======== READING TEXT ========

UiB celebrates Sudan collaboration

UiB’s Vice-rector for international affairs, Professor Anne Christine Johannessen, praises Fredrik Barth and Gunnar Håland as the pioneers of the co-operation between UiB and the University of Khartoum.

University of Khartoum
UiB's ties to the University of Khartoum dates back to 1965. UiB's Fredrik Barth, Randi and Gunnar Håland all taught at the University in the 1960s. The University of Khartoum was founded in 1898 when Lord Kitchener of Khartoum proposed a college in memory of General Gordon.
Foto/ill.:
Petr Adam Dohnálek

Hovedinnhold

“Their initiative has proved itself far beyond the borders of their own academic discipline, and far beyond the borders of the University of Khartoum,” Johannessen says.

Celebrations in Khartoum

On 24 September 2013, Johannessen visited Khartoum to celebrate 50 years of collaborations between the universities and to sign a new Memorandum of Understanding (MoU) covering the next five years.

According to Johannessen, Bergen has historically been the most international of Norwegian cities and she pointed out how this has created fertile soil for UiB and its predecessor Bergen Museum to naturally engage beyond Norway’s borders.

“The Khartoum link created new patterns and modes of academic co-operation and became one of the pioneering and most influential co-operations we have had with universities abroad,” she said.

======== GIVEN INFORMATION ========

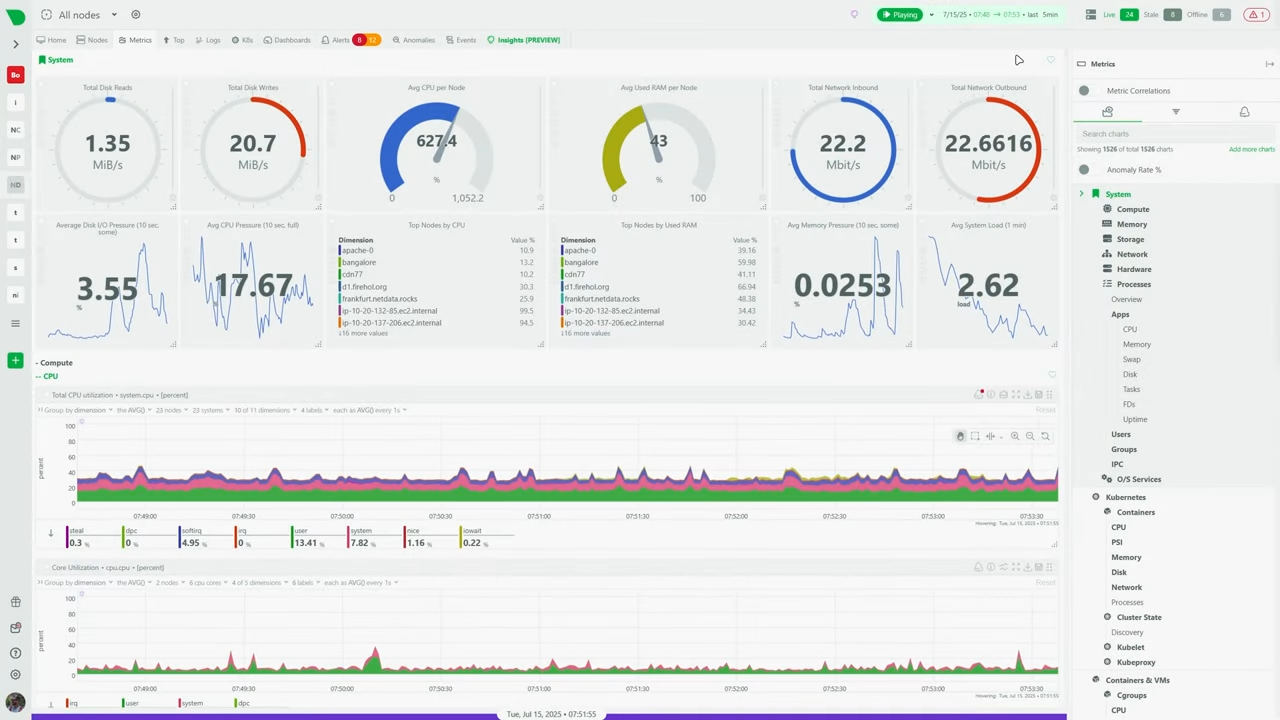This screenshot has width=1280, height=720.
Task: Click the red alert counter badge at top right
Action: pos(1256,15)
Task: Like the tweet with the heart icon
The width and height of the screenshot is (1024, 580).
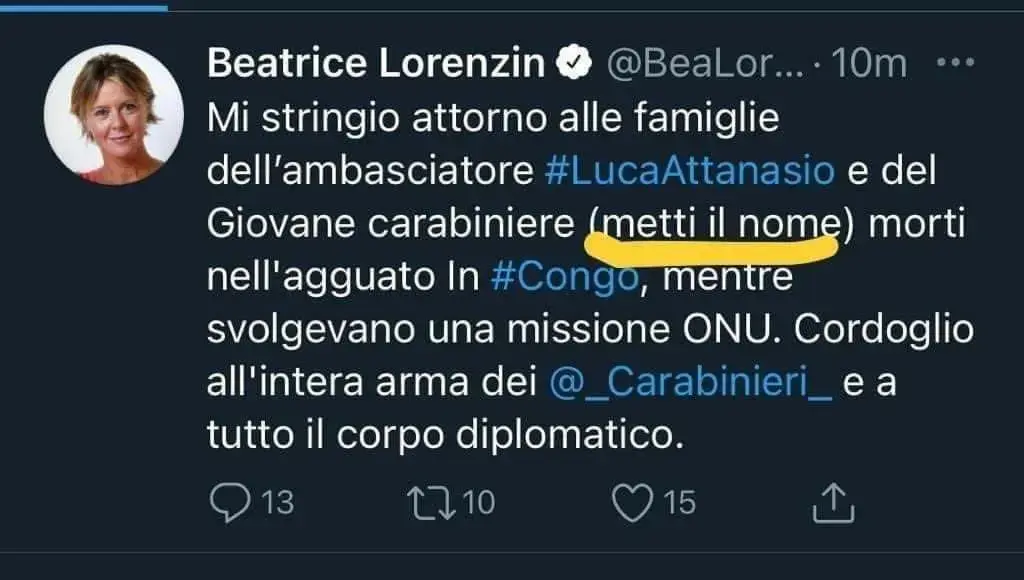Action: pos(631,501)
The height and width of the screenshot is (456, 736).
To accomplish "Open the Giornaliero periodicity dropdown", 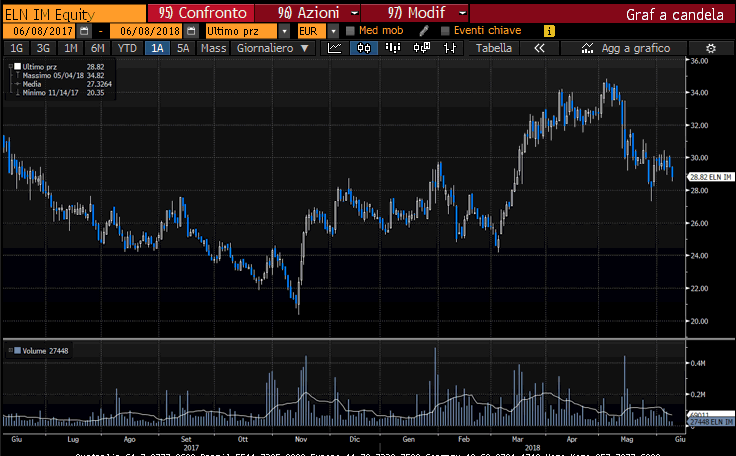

========
======== GIVEN INFORMATION ========

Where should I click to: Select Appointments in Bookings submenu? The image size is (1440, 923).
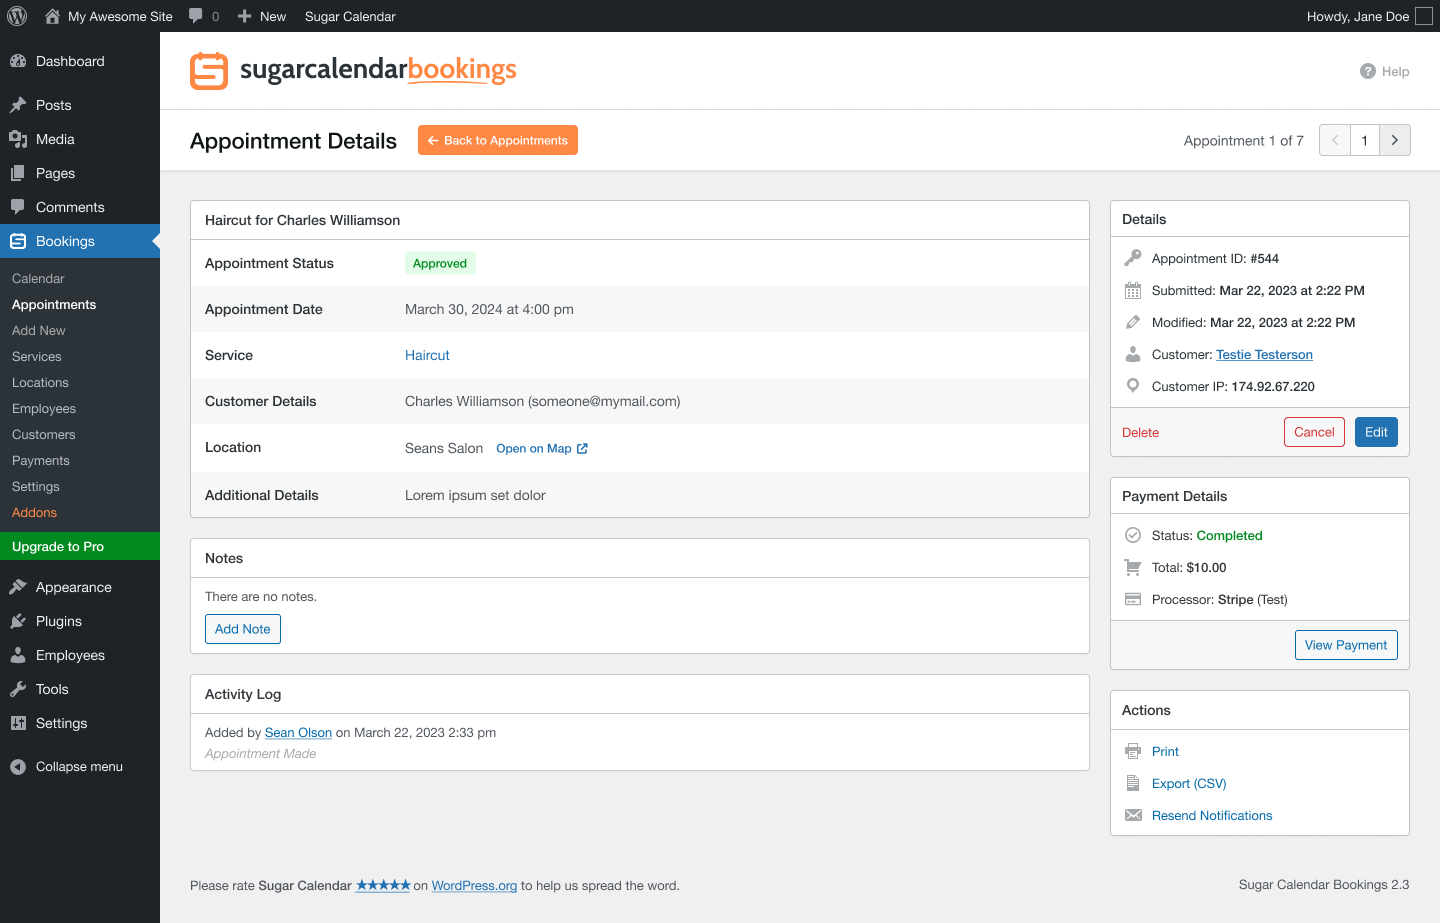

========

» TASKS AND EXERCISES:
a) In the text on UiB's collaboration with the University of Khartoum, on what date did Johannessen visit Khartoum?
b) Summarize the text on UiB's collaboration with the University of Khartoum in two sentences.
c) Continue the text on UiB's collaboration with the University of Khartoum from the point where it ends.

» RESULTS BY TASK:
a) 24 September 2013

b) UiB's Vice-rector for international affairs, Anne Christine Johannessen, praised Fredrik Barth and Gunnar Håland as the pioneers of UiB's co-operation with the University of Khartoum. On 24 September 2013 she visited Khartoum to celebrate 50 years of collaboration and sign a new five-year Memorandum of Understanding, calling the link one of UiB's most pioneering and influential partnerships abroad.

c)
Pioneering nature

The vice-rector went on to underline the pioneering nature of these early academic collaborations. After all, UiB was only founded in 1946 and was an institution still in its youth when the Khartoum-Bergen connection was established. When a General Agreement was signed between UofK and UiB in 1983 – at 30 years yet another anniversary this year – this had a profound impact on UiB’s international relations.

“When the General Agreement was signed in 1983 it was the first of its kind for UiB, thus providing a model for a number of later agreements with universities around the world,” Johannessen said.

She pointed to some important aspects for why the collaboration was so successful, including the co-operating partners’ focus on combining education and research. And the students’ engagement was an integral part of this.

“The first doctorate of UiB’s Faculty of Social Sciences was awarded to a Sudanese,” she said referring to Professor Abdel Ghaffar Mohammed Ahmed, who was present at the celebrations.

As the collaboration grew

In the very beginning, the collaboration between the universities in Bergen and Khartoum was only in the field of anthropology. But it soon came to involve other disciplines.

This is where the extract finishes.